首都ハウフロート以外からも多くの人が集まる機会に、お店の宣伝をしない手はない。
という事で、8対2、否、6対4位で悩んだが出店することにした。
勿論私とルヴァンの二人で回るはずもないので、リンランやロビンさん、ピーターくんとメイプルちゃんも手伝ってくれることになった。

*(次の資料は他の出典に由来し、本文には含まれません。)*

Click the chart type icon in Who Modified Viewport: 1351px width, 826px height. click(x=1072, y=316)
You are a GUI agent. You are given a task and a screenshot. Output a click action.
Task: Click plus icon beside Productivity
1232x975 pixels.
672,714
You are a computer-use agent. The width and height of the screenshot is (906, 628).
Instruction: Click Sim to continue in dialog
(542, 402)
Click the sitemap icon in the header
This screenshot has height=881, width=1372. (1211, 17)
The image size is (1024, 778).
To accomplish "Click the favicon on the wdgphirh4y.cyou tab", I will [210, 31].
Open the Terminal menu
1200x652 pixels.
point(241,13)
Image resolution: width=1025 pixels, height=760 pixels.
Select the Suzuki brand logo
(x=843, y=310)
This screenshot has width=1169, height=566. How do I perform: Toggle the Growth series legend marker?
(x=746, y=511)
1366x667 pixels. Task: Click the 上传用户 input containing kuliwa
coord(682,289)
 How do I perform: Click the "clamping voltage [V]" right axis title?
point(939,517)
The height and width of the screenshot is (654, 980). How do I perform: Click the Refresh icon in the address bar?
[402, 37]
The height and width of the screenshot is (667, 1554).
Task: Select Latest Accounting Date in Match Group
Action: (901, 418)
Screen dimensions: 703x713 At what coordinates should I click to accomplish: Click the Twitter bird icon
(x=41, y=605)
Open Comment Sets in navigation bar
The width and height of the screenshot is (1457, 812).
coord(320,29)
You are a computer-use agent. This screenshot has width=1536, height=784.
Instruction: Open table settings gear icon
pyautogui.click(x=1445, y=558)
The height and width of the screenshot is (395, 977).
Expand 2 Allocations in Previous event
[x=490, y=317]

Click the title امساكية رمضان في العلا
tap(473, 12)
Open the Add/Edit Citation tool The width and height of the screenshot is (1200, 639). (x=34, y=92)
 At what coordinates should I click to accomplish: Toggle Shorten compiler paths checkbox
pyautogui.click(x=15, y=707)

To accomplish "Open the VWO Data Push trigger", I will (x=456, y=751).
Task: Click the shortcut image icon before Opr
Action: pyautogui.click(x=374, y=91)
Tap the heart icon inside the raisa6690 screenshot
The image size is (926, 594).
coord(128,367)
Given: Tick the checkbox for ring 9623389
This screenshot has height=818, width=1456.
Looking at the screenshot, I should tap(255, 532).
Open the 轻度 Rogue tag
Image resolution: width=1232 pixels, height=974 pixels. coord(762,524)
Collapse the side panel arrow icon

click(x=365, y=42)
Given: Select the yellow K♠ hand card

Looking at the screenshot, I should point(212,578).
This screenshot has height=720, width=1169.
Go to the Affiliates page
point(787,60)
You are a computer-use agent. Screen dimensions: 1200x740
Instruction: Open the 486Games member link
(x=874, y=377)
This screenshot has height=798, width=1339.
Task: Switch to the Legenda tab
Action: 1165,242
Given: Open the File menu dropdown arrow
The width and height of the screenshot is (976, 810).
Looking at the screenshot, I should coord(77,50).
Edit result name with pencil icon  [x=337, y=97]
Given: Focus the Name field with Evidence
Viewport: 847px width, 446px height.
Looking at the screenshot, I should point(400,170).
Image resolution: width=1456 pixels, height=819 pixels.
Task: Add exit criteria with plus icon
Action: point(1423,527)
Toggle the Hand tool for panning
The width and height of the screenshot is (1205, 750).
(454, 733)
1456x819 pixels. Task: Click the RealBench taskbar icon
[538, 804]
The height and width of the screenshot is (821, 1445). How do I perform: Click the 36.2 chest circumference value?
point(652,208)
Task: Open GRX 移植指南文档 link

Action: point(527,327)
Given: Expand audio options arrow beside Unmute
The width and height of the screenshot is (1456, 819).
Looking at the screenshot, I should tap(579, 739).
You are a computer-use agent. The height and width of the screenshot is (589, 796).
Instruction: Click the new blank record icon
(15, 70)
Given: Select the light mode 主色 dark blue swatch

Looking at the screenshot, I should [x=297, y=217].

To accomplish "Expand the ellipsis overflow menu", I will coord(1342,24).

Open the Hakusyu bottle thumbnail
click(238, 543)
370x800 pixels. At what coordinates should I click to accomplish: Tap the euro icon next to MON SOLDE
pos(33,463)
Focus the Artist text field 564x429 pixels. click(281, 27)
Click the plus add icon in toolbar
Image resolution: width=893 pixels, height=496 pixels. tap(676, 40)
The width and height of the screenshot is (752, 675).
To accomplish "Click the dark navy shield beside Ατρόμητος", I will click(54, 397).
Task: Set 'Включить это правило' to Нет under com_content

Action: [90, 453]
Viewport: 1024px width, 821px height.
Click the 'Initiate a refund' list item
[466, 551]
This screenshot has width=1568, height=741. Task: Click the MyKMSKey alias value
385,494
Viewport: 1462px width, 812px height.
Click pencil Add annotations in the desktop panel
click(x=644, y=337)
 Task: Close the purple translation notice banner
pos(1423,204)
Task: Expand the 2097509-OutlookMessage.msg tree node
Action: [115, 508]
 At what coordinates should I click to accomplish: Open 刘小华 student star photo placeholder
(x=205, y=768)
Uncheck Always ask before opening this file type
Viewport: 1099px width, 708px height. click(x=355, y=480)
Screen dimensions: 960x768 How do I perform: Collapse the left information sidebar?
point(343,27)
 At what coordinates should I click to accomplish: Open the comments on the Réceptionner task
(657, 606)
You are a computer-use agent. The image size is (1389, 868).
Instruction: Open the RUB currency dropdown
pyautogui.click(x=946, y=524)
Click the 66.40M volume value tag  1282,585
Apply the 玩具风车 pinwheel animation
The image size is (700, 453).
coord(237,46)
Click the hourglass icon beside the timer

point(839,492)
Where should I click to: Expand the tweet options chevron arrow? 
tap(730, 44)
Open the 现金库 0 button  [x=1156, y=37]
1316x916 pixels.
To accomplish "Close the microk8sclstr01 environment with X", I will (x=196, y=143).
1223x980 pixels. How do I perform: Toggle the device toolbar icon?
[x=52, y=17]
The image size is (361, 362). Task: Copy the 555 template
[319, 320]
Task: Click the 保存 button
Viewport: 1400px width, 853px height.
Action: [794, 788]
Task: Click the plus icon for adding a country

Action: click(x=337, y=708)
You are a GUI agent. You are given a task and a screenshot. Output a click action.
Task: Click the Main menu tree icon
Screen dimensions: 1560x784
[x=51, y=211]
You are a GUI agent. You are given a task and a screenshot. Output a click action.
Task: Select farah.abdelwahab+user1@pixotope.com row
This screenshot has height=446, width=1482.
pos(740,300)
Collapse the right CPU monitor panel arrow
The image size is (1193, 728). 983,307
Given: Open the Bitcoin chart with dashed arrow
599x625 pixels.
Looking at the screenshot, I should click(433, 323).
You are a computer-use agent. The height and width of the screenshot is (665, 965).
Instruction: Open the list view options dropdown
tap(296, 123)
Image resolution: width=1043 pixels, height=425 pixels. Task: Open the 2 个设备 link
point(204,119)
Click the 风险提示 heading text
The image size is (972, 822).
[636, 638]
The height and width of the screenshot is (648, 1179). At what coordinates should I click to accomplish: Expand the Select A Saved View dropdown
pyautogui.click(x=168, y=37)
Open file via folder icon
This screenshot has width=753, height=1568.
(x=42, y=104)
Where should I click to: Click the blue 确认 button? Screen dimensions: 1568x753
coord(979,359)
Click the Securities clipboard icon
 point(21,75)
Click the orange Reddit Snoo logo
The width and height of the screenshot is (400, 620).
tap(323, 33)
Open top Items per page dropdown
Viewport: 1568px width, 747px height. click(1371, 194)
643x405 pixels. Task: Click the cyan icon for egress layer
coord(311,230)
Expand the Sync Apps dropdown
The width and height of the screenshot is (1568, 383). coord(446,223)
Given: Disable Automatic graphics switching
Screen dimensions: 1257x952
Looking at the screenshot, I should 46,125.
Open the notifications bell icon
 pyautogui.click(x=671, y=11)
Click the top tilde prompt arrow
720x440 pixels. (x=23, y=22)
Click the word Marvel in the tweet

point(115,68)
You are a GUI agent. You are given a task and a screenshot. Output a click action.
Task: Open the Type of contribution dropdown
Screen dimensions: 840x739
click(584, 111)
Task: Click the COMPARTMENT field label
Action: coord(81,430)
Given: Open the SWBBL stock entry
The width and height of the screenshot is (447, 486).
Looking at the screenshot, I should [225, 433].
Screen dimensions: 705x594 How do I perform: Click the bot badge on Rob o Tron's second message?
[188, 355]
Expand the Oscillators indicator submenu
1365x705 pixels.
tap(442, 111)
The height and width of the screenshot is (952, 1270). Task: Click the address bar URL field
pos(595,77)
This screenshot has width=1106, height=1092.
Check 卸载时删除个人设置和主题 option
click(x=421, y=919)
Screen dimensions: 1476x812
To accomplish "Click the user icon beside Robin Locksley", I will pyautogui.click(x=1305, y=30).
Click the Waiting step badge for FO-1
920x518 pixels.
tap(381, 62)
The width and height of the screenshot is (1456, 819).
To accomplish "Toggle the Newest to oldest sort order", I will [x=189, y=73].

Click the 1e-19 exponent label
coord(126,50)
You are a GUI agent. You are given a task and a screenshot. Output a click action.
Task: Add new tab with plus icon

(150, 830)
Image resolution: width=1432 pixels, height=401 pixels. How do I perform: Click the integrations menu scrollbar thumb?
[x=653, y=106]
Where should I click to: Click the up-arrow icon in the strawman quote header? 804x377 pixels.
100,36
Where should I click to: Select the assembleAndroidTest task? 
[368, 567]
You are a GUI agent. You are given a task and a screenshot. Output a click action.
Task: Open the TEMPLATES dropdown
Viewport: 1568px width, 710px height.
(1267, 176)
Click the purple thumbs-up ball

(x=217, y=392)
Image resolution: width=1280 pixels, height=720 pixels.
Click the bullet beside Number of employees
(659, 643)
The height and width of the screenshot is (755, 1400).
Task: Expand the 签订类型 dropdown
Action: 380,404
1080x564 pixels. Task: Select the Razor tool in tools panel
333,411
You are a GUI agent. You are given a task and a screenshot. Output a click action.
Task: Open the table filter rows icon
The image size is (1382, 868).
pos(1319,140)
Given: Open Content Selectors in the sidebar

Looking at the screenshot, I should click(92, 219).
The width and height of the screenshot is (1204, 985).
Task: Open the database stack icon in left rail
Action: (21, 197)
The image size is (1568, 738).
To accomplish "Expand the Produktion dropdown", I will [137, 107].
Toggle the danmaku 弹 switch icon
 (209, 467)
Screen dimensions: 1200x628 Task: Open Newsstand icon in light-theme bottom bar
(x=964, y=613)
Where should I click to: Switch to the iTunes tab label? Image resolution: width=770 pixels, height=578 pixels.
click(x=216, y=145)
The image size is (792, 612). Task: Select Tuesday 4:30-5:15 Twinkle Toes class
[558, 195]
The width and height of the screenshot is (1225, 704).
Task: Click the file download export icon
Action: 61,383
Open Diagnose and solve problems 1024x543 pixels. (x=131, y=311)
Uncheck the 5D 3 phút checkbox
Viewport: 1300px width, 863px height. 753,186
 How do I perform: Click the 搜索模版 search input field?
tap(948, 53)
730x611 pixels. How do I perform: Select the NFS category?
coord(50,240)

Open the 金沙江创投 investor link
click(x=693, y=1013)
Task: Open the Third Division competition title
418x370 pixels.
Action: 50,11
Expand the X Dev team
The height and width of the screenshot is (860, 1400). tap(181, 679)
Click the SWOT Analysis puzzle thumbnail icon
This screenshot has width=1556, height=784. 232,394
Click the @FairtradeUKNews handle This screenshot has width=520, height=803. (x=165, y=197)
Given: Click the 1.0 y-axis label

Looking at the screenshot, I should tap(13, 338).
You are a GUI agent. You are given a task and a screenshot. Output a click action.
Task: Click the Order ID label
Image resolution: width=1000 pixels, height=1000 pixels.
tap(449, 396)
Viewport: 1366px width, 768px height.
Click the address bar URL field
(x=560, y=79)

アイザックさんとケインさんも助力を名乗り上げてくれたが、設営やら何やらで駆り出されて忙しそうだったので今回は遠慮しておいた。
そして、定休日の今日。
キッチンスペースにはお手伝いをしてくれる四人は勿論、トルーとダダンも来ていた。
「今日はフェスタのメニュー相談会なんだけど、どうして二人が…?」
今回は二人を呼んだ記憶はない。
勿論メニューが決まり次第販売の流れについてお手伝いしてくれる面々とは作業のシュミレーションしようと思って呼んでいたのだから来ていて何も驚かない。
だけど二人は違う。
「サラちゃんのお陰でお店も大盛況ですし、僕達も出店をお手伝いしようかな、と。いつか自分で出店するときの参考にしたいし。」
大したことないと言わんばかりにさらっと要件を話すダダンと、チラチラとリンランの様子を伺いながら
「なんだ…その、皆んなで協力した方が内容も良いものになるし、お客を楽しませられるだろ。」
とかなんとか言いながらリンランに良いところを見せるのに必死なトルー。
ジト目で見つめれば
「な、なんだよ!!」
と少し慌てだし、思わず笑えばつられるように皆んなも笑いだした。
なんだか心地いいな。
少しずつ。
少しずつだけどお祭りで汗かきながら頑張るのも良いかもしれないと思い始めた。
「よし、そうと決まればメニュー考えよう!」
と言えばどこかワクワクした様子の面々から“何作る?何作る?”と言う心の声が聞こえた気もするけど、見なかったことにしたいと思う。
メニューの一つはもう決まっている。
近々焼きそばパンを発売しようと考えていたのでその宣伝を兼ねて焼きそばを出そうと思っている。
何より、お祭りの中で香るソースの匂いはテンションが上がる。
ただし、問題がある。
今日はそれを解決する為の集まりといっても過言ではない。
この世界に来てから麺料理と言う麺料理を一切見かけたことがないのだ。
そもそも、一期一会では珍しい料理ばかりを提供しているが、大半はこの世界でも手に入るものである。
そもそも日本でも麺を好きな人は多かったが、苦手と言う人もいた。
色々考えながらも人参と玉ねぎを切っていき、ルヴァンにはキャベツを食べやすいサイズにちぎって貰う。
個人的主観ではあるが、キャベツは手でちぎった方が味が馴染むから好きだ。
その様子を見ていたロビンさんが手伝いを申し出てくれて豚肉を切ってもらうことにした。
「お肉はこのくらいの大きさでお願いします。」
「わかりました。」
少しだけ大きさの見本を切れば、流石は主婦で、ロビンさんはあっという間にお肉を切ってしまった。
なんとも心強い。
いっそ…
なんて考えたところで、鉄板がいい具合にに温まった。